+++ Supplied information
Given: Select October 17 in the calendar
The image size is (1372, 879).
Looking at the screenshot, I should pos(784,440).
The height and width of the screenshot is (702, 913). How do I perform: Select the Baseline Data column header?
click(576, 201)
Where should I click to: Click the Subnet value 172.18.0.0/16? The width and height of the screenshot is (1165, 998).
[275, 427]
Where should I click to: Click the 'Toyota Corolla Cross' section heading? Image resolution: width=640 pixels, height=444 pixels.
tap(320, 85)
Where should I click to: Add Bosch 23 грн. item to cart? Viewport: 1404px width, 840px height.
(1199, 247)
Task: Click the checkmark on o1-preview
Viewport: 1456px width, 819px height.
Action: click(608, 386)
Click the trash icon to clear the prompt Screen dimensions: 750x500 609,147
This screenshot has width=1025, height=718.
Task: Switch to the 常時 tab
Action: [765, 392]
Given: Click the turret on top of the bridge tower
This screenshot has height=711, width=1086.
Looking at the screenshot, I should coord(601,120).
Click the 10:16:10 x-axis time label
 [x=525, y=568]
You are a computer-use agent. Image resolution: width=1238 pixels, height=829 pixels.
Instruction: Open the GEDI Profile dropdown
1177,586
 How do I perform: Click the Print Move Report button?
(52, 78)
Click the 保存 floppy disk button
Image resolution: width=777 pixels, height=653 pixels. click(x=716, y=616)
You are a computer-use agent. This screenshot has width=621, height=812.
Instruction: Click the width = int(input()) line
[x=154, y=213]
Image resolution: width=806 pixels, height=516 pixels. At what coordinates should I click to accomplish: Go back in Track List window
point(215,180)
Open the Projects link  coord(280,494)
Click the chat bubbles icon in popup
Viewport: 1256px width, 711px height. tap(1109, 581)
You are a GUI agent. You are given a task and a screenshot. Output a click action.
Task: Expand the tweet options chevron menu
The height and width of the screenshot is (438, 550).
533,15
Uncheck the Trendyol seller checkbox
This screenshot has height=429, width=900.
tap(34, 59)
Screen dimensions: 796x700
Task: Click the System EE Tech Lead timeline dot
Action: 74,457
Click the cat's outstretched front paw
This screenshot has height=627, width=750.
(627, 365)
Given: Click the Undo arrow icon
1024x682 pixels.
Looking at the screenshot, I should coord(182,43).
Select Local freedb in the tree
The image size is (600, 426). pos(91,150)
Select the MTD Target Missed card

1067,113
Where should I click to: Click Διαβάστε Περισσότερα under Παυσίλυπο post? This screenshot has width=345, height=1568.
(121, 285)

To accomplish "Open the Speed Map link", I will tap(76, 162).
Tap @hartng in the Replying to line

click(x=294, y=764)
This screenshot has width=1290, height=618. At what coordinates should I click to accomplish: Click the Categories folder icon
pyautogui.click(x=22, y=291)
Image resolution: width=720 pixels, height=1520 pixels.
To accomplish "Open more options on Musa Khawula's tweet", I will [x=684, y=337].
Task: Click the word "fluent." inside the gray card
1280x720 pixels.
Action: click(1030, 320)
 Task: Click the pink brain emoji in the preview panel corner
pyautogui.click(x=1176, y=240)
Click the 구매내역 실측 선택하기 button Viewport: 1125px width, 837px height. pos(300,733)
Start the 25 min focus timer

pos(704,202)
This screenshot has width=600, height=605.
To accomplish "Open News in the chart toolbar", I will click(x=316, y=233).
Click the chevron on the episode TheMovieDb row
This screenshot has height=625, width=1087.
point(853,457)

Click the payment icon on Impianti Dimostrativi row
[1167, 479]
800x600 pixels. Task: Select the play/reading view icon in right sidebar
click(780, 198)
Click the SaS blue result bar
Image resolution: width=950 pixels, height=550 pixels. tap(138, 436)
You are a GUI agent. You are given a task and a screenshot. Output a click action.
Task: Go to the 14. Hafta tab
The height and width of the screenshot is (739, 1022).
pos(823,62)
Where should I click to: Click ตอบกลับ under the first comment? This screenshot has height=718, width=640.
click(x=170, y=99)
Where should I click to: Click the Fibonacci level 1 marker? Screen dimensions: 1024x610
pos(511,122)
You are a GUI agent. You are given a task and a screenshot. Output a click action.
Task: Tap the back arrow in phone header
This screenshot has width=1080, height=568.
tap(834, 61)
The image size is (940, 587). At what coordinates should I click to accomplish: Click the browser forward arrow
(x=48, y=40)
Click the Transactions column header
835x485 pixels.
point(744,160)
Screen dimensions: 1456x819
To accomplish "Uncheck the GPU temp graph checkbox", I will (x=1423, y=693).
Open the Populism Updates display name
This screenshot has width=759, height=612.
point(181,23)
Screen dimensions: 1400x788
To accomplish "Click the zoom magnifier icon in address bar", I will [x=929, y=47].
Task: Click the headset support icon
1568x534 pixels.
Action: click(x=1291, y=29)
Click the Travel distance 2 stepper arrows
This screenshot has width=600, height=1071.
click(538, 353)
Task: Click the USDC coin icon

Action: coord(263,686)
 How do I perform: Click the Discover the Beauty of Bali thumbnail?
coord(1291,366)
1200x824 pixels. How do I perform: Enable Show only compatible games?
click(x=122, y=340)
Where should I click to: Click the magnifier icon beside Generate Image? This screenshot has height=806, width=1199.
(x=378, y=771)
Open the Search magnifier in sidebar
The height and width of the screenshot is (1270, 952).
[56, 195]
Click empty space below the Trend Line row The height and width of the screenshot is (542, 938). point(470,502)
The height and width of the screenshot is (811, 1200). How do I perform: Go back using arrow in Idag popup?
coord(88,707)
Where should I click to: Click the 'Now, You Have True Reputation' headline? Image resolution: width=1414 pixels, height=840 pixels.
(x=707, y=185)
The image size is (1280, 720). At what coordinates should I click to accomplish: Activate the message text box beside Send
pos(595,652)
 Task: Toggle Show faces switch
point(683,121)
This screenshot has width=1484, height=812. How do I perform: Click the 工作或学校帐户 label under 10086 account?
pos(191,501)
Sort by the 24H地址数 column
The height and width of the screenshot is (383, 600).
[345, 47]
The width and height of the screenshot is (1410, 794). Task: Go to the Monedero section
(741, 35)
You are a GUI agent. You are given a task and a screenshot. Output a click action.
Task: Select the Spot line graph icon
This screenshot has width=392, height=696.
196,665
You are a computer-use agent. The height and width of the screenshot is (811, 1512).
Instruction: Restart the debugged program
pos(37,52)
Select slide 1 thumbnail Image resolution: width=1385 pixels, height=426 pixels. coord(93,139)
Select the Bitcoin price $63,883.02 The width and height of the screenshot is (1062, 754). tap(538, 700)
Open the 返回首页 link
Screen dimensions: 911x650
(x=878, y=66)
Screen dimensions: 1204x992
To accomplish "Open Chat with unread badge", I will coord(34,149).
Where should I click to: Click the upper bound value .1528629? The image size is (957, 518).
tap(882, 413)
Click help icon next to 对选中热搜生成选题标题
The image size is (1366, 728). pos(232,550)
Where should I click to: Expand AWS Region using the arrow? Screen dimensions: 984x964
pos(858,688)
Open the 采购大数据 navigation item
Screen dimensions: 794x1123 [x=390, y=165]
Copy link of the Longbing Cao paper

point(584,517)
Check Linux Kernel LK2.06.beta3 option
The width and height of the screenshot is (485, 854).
++++++
The line above containing "Given: Click the turret", the line containing "Image resolution: width=720", and every line between them are to be transcribed exactly; no other line is wanted.

* _Output of the task_
Given: Click the turret on top of the bridge tower
This screenshot has height=711, width=1086.
Looking at the screenshot, I should coord(601,120).
Click the 10:16:10 x-axis time label
 [x=525, y=568]
You are a computer-use agent. Image resolution: width=1238 pixels, height=829 pixels.
Instruction: Open the GEDI Profile dropdown
1177,586
 How do I perform: Click the Print Move Report button?
(52, 78)
Click the 保存 floppy disk button
Image resolution: width=777 pixels, height=653 pixels. click(x=716, y=616)
You are a computer-use agent. This screenshot has width=621, height=812.
Instruction: Click the width = int(input()) line
[x=154, y=213]
Image resolution: width=806 pixels, height=516 pixels. At what coordinates should I click to accomplish: Go back in Track List window
point(215,180)
Open the Projects link  coord(280,494)
Click the chat bubbles icon in popup
Viewport: 1256px width, 711px height. tap(1109, 581)
You are a GUI agent. You are given a task and a screenshot. Output a click action.
Task: Expand the tweet options chevron menu
The height and width of the screenshot is (438, 550).
533,15
Uncheck the Trendyol seller checkbox
This screenshot has height=429, width=900.
tap(34, 59)
Screen dimensions: 796x700
Task: Click the System EE Tech Lead timeline dot
Action: 74,457
Click the cat's outstretched front paw
This screenshot has height=627, width=750.
(627, 365)
Given: Click the Undo arrow icon
1024x682 pixels.
Looking at the screenshot, I should coord(182,43).
Select Local freedb in the tree
The image size is (600, 426). pos(91,150)
Select the MTD Target Missed card

1067,113
Where should I click to: Click Διαβάστε Περισσότερα under Παυσίλυπο post? This screenshot has width=345, height=1568.
(121, 285)

To accomplish "Open the Speed Map link", I will tap(76, 162).
Tap @hartng in the Replying to line

click(x=294, y=764)
This screenshot has width=1290, height=618. At what coordinates should I click to accomplish: Click the Categories folder icon
pyautogui.click(x=22, y=291)
Image resolution: width=720 pixels, height=1520 pixels.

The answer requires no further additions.